1. Lim Fjord (~10 minutes)
Strictly a limski kanal — a flooded river canyon, not a glacial fjord, but the geometry is the same: a narrow inlet running ten kilometres inland from the Adriatic, walled by limestone cliffs and oyster-and-mussel rafts on the water. Two viewpoints from the road give you the full sweep, and a couple of restaurants at the water (Viking, Fjord) serve the local shellfish straight from the rafts.
A morning works well: drive the upper road, descend to the water for an early lunch, return via the wineries on the way back. Particularly close to Villa Natka.
2. Pula (~40 minutes south)
Istria's largest town, with one of the best-preserved Roman amphitheatres in the world — the Pula Arena, built in the first century AD and capable of seating 23,000. Beyond the Arena, the town has a Roman forum, the Temple of Augustus, an Austro-Hungarian shipyard waterfront, and a serious craft-beer scene that has grown up over the past decade.
Half a day is enough for the headline sights; a full day works if you add lunch and a swim at one of the nearby beaches (Verudela, Stoja).
3. Dvigrad Castle (~25 minutes)
Abandoned medieval town in the hills inland from Rovinj. The fortified core was inhabited from the Bronze Age until the seventeenth century, when plague and Venetian war emptied it. What remains is a roofless, walkable ruin in oak forest — towers, basilica, cisterns, the outline of streets and houses. Free to enter, low-key signage, almost no crowds. Bring decent shoes and a hat.
A morning trip; pair with the wineries in nearby Kanfanar or with Lim Fjord on the way back.
4. Motovun and the truffle hill towns (~1 hour)
Inland Istria's hilltop towns — Motovun, Grožnjan, Hum (officially the smallest town in the world, population around twenty), Oprtalj — sit on limestone ridges over the Mirna valley. The forests below are some of Europe's main white-truffle territory; the towns above are stone-walled, steeply cobbled, and largely traffic-free.
Motovun is the headline. Drive up, eat truffle pasta at one of the restaurants on the rim (Mondo and Pod Voltom are reliable), walk the medieval walls, take in the view across the Mirna valley. Grožnjan, twenty minutes north, is the artists' town — galleries, music school, summer concerts. Hum is a fifteen-minute novelty stop.
A full day. Drive home through the wine roads (see the Gastronomy guide).
5. Poreč and the Euphrasian Basilica (~40 minutes north)
Coastal town twenty kilometres north of Rovinj, with a UNESCO World Heritage basilica from the sixth century. The Euphrasian Basilica preserves some of the finest Byzantine mosaics in the Mediterranean, on a par with Ravenna. Smaller and quieter than Pula, easy to combine with a swim or a meal in town.
Half a day.
6. The wine and olive-oil roads
Less a single destination than a way to spend an afternoon.
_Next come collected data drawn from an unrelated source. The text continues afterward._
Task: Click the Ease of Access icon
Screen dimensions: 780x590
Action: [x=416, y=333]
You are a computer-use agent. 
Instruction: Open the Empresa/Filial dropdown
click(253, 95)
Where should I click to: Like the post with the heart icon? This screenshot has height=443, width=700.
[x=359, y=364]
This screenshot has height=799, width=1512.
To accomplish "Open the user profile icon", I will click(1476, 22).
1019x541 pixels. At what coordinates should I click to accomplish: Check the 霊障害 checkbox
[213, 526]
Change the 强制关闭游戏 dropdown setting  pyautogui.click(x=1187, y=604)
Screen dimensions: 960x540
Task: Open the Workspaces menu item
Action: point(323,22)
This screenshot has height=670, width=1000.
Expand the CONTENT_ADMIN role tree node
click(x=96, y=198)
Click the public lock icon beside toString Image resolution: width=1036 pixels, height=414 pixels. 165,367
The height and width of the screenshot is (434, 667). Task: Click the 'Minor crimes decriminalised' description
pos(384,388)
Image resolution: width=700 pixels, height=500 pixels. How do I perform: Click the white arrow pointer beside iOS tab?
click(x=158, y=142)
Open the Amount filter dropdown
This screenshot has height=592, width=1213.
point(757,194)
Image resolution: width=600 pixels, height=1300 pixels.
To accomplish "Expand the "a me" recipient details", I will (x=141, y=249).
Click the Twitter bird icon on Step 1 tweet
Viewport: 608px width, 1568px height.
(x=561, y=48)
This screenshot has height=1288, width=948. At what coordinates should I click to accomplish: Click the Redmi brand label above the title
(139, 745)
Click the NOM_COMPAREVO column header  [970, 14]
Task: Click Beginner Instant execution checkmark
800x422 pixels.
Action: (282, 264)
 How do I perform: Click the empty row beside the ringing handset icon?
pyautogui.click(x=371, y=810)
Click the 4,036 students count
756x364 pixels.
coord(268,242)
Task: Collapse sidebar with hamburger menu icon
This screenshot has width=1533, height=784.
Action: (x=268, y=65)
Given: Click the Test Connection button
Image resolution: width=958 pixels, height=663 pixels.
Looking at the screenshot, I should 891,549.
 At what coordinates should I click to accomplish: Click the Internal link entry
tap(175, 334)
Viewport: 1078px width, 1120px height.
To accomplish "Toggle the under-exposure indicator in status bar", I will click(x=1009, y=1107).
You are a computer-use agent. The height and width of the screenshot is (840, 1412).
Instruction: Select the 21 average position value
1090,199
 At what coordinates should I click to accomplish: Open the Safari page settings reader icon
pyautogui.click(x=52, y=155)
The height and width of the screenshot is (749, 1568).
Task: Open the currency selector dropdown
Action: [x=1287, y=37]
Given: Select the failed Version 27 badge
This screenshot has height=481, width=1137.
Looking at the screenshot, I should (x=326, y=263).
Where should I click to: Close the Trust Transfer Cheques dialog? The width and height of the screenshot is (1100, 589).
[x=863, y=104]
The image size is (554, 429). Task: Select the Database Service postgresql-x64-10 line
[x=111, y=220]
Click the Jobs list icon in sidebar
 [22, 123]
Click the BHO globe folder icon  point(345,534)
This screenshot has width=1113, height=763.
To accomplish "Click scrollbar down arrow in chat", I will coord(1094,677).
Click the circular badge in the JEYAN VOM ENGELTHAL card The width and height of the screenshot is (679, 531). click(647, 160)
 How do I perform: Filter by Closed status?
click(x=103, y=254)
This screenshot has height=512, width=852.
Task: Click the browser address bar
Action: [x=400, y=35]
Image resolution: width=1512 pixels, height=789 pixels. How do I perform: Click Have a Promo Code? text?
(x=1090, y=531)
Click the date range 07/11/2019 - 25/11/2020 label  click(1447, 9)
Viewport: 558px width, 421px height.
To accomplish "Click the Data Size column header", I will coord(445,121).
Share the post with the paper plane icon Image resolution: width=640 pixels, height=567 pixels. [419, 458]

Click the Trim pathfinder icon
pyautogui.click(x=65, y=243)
Designated wine roads link the cellars of the Momjan, Buje, Vodnjan, and Brtonigla regions. Olive-oil producers (Chiavalon, Belić, Ipša) overlap. Most cellars are visit-by-appointment.
Half a day per route. See the Gastronomy guide for specific producer recommendations.
Things further afield (overnight territory)
Worth knowing they are within range, though they push past a single-day trip:
- Plitvice Lakes National Park — about three hours' drive, justifies an overnight nearby.
- Zagreb — three to three-and-a-half hours.
- Venice — reachable by car (about three hours via Trieste) or by seasonal direct ferry/catamaran from Rovinj's harbour in summer (under four hours).